At 28, Neymar is desperate to get his hands on another Champions League winner's medal, five years after he won the competition with Barcelona.
If he can play the starring role in a PSG victory – while Cristiano Ronaldo's Juventus was absent altogether from the "Final Eight" and Lionel Messi and Barcelona went home in disarray – he will perhaps be accepted as the best player in the world, even with no Ballon d'Or in this pandemic year.
And for PSG and its Qatari owners, it would validate their decision to pay 222 million euros ($264 million) to take him from Barcelona three years ago, after his first two seasons in the French capital were overshadowed by injury and constant reports that he was unsettled.

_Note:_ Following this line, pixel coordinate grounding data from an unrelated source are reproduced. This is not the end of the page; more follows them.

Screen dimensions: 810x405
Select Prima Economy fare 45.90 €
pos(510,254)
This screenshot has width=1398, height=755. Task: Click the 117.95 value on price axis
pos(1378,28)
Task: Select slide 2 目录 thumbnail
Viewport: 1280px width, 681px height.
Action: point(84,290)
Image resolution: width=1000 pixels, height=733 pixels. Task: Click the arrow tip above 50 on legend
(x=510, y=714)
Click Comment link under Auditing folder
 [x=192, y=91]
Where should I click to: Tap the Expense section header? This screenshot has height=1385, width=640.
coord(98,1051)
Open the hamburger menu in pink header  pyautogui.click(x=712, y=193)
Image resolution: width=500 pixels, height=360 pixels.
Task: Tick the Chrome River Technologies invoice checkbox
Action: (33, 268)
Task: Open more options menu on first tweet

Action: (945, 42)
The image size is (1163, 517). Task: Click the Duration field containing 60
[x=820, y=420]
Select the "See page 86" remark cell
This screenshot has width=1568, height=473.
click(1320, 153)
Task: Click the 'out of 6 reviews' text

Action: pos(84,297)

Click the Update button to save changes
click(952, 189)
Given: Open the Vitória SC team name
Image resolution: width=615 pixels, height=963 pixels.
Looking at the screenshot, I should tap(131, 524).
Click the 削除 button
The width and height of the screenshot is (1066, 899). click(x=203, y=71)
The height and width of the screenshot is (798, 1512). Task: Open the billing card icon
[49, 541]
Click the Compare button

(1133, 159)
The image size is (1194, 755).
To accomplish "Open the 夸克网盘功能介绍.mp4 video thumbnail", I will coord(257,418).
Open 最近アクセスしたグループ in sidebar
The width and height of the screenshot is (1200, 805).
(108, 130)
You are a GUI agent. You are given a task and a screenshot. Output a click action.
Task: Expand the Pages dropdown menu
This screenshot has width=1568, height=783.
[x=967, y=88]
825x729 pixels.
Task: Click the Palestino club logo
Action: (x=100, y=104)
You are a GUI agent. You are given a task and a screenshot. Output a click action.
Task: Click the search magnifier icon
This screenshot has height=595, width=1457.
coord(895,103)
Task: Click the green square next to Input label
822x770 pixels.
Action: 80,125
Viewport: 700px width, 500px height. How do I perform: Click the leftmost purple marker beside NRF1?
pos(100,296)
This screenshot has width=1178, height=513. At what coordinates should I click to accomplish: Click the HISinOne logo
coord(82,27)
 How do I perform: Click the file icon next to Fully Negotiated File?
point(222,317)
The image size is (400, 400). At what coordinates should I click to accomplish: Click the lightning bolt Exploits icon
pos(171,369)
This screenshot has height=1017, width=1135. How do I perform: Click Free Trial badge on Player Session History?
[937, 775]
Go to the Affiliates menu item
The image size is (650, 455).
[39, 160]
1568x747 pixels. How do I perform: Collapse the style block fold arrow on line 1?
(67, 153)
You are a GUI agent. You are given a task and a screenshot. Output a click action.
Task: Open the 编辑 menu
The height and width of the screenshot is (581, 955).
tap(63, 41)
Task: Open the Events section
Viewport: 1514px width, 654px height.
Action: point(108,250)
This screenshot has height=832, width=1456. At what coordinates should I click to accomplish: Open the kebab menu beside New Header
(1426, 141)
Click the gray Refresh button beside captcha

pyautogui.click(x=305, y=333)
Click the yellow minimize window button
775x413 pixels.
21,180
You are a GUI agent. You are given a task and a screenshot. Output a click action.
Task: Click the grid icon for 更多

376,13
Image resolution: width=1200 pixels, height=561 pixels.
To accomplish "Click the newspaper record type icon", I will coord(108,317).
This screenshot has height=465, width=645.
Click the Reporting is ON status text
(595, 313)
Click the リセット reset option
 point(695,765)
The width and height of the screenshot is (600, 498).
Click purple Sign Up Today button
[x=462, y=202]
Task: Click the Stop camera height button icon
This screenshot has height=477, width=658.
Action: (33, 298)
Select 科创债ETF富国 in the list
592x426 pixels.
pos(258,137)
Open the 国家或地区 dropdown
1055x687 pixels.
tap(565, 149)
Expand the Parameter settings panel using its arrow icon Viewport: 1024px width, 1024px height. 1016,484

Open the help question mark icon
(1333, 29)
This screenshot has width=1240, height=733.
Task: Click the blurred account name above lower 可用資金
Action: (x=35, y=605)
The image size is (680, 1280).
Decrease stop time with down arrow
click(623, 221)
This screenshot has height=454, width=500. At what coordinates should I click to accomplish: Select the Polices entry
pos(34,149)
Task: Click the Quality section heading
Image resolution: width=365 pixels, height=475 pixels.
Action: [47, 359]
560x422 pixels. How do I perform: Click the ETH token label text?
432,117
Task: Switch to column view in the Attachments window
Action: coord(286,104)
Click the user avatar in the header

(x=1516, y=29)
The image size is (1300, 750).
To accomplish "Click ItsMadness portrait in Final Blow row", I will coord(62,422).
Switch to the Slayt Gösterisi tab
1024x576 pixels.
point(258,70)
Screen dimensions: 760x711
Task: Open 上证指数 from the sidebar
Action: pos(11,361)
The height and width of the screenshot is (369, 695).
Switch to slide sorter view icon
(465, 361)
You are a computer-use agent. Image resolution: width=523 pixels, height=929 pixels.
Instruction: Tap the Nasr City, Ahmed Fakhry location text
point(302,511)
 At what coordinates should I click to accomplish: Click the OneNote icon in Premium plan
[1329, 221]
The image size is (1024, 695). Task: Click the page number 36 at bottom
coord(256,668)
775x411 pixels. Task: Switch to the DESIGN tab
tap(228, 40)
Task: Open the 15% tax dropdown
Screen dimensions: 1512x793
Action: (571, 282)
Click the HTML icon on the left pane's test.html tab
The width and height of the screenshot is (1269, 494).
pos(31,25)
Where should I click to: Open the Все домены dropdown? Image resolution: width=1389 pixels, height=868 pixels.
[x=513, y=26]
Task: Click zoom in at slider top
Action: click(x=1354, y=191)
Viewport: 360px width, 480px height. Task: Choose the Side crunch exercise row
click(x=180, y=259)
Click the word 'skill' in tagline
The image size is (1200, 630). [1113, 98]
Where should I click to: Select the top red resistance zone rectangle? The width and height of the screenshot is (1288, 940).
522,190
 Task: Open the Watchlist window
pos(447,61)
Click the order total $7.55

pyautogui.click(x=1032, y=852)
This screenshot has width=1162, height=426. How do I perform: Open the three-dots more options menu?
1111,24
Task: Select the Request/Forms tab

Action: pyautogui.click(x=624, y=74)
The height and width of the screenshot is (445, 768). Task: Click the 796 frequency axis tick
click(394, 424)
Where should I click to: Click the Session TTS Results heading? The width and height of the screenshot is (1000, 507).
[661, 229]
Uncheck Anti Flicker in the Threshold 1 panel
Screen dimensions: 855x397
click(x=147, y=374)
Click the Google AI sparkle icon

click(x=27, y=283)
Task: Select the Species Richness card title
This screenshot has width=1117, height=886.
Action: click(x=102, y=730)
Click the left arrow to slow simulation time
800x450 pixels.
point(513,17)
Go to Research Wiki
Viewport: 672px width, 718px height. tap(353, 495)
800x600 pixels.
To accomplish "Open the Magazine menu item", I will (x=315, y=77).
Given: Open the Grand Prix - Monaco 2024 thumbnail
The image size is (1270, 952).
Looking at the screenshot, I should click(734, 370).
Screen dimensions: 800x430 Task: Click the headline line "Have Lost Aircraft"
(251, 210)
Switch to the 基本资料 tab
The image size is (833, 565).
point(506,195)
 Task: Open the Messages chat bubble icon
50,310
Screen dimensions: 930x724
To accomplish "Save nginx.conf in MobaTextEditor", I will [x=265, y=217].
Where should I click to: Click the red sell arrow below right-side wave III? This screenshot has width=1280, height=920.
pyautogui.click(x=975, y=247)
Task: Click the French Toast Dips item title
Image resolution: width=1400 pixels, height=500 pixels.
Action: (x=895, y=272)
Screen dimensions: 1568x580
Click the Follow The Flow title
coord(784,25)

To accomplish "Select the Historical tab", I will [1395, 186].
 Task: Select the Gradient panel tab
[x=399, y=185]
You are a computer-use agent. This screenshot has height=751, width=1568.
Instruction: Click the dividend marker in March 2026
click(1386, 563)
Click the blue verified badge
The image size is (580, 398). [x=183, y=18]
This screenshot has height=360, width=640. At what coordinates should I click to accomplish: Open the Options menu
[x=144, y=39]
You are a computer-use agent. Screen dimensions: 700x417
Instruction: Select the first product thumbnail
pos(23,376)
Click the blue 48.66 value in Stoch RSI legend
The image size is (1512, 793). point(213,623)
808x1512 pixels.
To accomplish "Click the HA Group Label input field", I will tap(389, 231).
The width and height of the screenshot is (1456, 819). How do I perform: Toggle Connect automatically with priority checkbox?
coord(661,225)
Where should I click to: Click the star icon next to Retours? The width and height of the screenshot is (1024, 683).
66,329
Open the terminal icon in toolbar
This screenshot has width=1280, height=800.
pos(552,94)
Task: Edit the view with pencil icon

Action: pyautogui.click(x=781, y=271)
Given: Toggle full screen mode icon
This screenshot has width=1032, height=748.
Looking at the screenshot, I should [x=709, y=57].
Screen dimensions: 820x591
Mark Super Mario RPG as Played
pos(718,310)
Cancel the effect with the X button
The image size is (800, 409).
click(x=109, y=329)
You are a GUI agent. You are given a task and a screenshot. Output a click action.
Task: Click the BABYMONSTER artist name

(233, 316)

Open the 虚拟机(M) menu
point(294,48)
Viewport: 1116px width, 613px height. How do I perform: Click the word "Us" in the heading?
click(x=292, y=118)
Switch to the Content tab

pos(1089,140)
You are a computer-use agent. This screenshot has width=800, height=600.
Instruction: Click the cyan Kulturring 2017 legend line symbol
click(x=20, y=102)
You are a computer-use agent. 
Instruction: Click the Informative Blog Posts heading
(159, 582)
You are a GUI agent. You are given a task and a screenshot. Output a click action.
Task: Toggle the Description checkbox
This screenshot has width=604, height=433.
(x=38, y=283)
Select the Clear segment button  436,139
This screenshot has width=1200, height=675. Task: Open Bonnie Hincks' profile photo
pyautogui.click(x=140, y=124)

When Paris signed him in August 2017, the team was still reeling in the wake of its spectacular Champions League exit against Barcelona a few months earlier.
After a stunning 4-0 win in the first leg of that last-16 tie, PSG collapsed in the return at the Camp Nou. Barcelona scored three times after the 88th minute, with Neymar hitting two of them, as Barcelona won 6-1. PSG went out, humiliated.
It was not the first time PSG had been stung by Neymar – when the sides met in the quarterfinals in 2015, he scored the first goal as Barca won 3-1 in France and then scored both in a 2-0 second-leg win.
But Neymar's first two years at the Parc des Princes were one long melodrama.
A brilliant player who was happy at Barcelona but had been eager to step out of Messi's shadow, he never appeared at ease in his new surroundings.
By the summer of 2019, it was no secret he wanted to leave. The move had been a mistake, but then it became clear the transfer back to Barcelona would not happen.
His first campaign in Paris was ruined by a fractured metatarsal which meant he could not help PSG try to overturn a 3-1 first-leg deficit in its Champions League last-16 tie against Real Madrid.
Fast forward to 2019 and a new foot injury forced him to miss both legs of the last-16 defeat by Manchester United.
PSG lost on away goals after conceding a late penalty at home in the second leg. Neymar, watching on, took to Instagram to insult the referee and received a three-match ban.
He did not appear again in a Champions League game for PSG until a 2-2 draw against Real last November, by which time he had accepted his situation and knuckled down.
Now he is central to everything PSG is doing. He is happy too, especially alongside Kylian Mbappe.
"We are more or less the same age and we have a laugh together off the pitch. We hit it off straight away," says Mbappe, who is 21.
"We respect each other, we have a lot of fun. We are also less focused on ourselves now and more worried about the other guys around us because we understand that we need everyone else to be able to win. We can't do it with just the two of us."
Neymar scored in both legs against Borussia Dortmund in the last 16 and cried afterward. He was excellent against Atalanta in the quarterfinals and magnificent against RB Leipzig in the semifinals, even if he did not score in either game.
PSG will hope Neymar – who has scored 70 times altogether in 84 matches – has been saving his next goal for the final.
"I hope that the good lord will help him to score on Sunday and us to win," said his compatriot Thiago Silva.